Las armas requieren espíritu como las letras




Las armas requieren espíritu como las letras.

Por Cecilio Andrade.

Pues si, en la frase que me he atrevido a usar como título, el gran soldado de infantería que fue D. Miguel de Cervantes Saavedra nos regala una gran, aunque poco o nada reconocida, verdad; sin un espiritu correcto portar y emplear armas tan solo nos define como simples y despreciables inconscientes, cuando no alguna cosa peor, si cabe.
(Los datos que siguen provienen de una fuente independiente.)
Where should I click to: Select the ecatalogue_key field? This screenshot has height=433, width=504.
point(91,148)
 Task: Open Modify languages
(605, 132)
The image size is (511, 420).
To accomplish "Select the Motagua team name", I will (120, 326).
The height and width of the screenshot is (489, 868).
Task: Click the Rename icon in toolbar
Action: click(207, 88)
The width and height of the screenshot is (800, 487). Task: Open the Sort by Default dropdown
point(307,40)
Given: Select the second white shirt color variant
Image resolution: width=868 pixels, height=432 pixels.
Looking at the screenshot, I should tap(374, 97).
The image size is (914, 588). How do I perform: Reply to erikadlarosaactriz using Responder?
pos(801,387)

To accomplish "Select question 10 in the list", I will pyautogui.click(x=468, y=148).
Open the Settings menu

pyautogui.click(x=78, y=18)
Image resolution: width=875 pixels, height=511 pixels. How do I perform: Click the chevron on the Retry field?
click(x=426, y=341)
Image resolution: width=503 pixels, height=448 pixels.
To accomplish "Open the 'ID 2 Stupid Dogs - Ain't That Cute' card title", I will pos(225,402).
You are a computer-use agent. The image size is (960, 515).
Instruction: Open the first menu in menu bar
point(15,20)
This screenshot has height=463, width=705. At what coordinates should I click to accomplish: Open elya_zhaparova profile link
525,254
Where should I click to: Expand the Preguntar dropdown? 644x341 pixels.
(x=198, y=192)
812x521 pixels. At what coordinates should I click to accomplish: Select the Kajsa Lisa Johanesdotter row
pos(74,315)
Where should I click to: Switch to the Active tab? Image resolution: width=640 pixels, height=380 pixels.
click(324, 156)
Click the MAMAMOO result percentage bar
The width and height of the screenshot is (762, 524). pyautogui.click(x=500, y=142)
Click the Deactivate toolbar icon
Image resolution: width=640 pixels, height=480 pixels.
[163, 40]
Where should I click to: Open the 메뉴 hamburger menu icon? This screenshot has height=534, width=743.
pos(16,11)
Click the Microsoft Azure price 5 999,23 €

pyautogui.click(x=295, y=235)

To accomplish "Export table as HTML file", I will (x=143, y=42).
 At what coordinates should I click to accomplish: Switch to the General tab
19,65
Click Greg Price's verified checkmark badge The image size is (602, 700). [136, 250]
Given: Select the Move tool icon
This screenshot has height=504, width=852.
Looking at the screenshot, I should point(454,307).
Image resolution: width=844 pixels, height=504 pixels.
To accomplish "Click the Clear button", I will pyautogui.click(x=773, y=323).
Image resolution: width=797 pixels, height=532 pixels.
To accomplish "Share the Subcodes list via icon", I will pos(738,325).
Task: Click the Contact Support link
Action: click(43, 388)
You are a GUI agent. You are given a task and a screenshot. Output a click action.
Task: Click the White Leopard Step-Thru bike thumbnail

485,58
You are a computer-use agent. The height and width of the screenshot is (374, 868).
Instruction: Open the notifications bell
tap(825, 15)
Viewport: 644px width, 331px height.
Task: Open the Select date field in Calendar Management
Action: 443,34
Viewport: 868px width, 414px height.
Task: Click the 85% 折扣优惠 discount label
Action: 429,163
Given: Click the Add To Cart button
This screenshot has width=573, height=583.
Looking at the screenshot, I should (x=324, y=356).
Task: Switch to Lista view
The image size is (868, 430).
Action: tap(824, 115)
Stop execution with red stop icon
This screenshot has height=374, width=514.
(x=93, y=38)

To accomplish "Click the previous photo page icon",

Mahatma Gandhi nos legó otra frase más, extraida de la milenaria filosofía de la cultura en la cual creció, “Vive como si fueses a morir mañana. Aprende como si fueses a vivir para siempre”. ¿La conocían? ¿La aplican? En mi caso lo intento, con mayor o menor acierto, sobre todo esta última década de mi vida. Antes de eso mi ego me ha generado tan malas jugadas como a casi todos, o al menos eso deseo, no ser el único idiota que se considera así por ese ego, y sobre todo esperando poder mantenerlo siempre con las riendas bien tensas.
Volviendo a la razón de este trabajo, y su entradilla específica, Thomas Huxley comentó que debíamos “Intentar aprender algo sobre todo y todo sobre algo”. Comentario que en gran forma secundó Vernon Howard, “Camina siempre por la vida como si tuvieses algo nuevo que aprender y lo harás”. Y para mi al menos de eso se trata vivir, en cualquier profesión que nosotros o la vida nos haya colocado. Despues de todo ”La vida es una experiencia de aprendizaje, solo si aprendes”. ¿Conocen a Yogi Berra?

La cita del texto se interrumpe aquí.